Colisões com postes sobem 30% em Mogi Mirim e avançam em cidades da região O número de acidentes de trânsito envolvendo batidas em postes registrou um aumento de até 171% em cidades da região de Campinas (SP) no primeiro semestre deste ano, na comparação com o mesmo período do ano anterior. Além dos transtornos com a falta de energia elétrica, os motoristas identificados como causadores das colisões precisam arcar com o prejuízo da troca da estrutura, que custa em média R$ 6 mil.
De acordo com levantamentos das concessionárias Neoenergia Elektro e CPFL, diversos municípios registraram alta nas ocorrências. Valinhos lidera o ranking percentual da região. Veja os dados: Valinhos: aumento de 171% (19 casos no primeiro semestre).
Mogi Mirim: alta de mais de 30% (26 batidas de janeiro a 10 de setembro de 2025, contra 34 no mesmo período deste ano). Monte Mor: aumento de quase 17%. Na contramão da região, Campinas teve uma queda de quase 10% no número de acidentes com postes entre os meses de janeiro e junho.

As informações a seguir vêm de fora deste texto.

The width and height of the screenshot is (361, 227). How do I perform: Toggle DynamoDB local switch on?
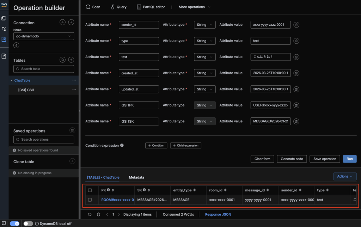tap(28, 223)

O gerente do Centro de Operações da Neoenergia Elektro, José Aparecido da Silva, explica que as colisões costumam ocorrer em vias de trânsito rápido, durante a noite ou em dias de chuva, mas que a principal causa é a imprudência. "Um evento desse traz um prejuízo, vem a quebra do poste, a quebra de muitos condutores elétricos. E esse prejuízo gira em torno de uma média de R$ 6 mil em cada ponto", afirma.
A concessionária possui um processo para identificar o condutor do veículo e enviar a cobrança do conserto. Moradores que tiverem equipamentos elétricos danificados pela queda de energia causada pela batida também podem acionar a distribuidora. Após análise de procedência, o valor do ressarcimento é incluído na conta enviada ao motorista responsável.
Batidas em postes crescem até 171% na região de Campinas Reprodução/EPTV Transtornos Em Mogi Mirim (SP), o aposentado José Beraldo sentiu os impactos de um acidente desse tipo. Um caminhão atingiu o poste perto da casa dele, danificando a estrutura e deixando a residência sem energia. Segundo o morador, a troca demorou mais de um ano para ser feita e o serviço não foi totalmente concluído.
"O poste está solto e está balançando agora, perigoso cair. E a parte de fiação de cima está tudo solto", relata. A EPTV, afiliada da TV Globo, perguntou à Neoenergia Elektro sobre os problemas apontados por José Beraldo, mas não recebeu retorno até a última atualização desta reportagem.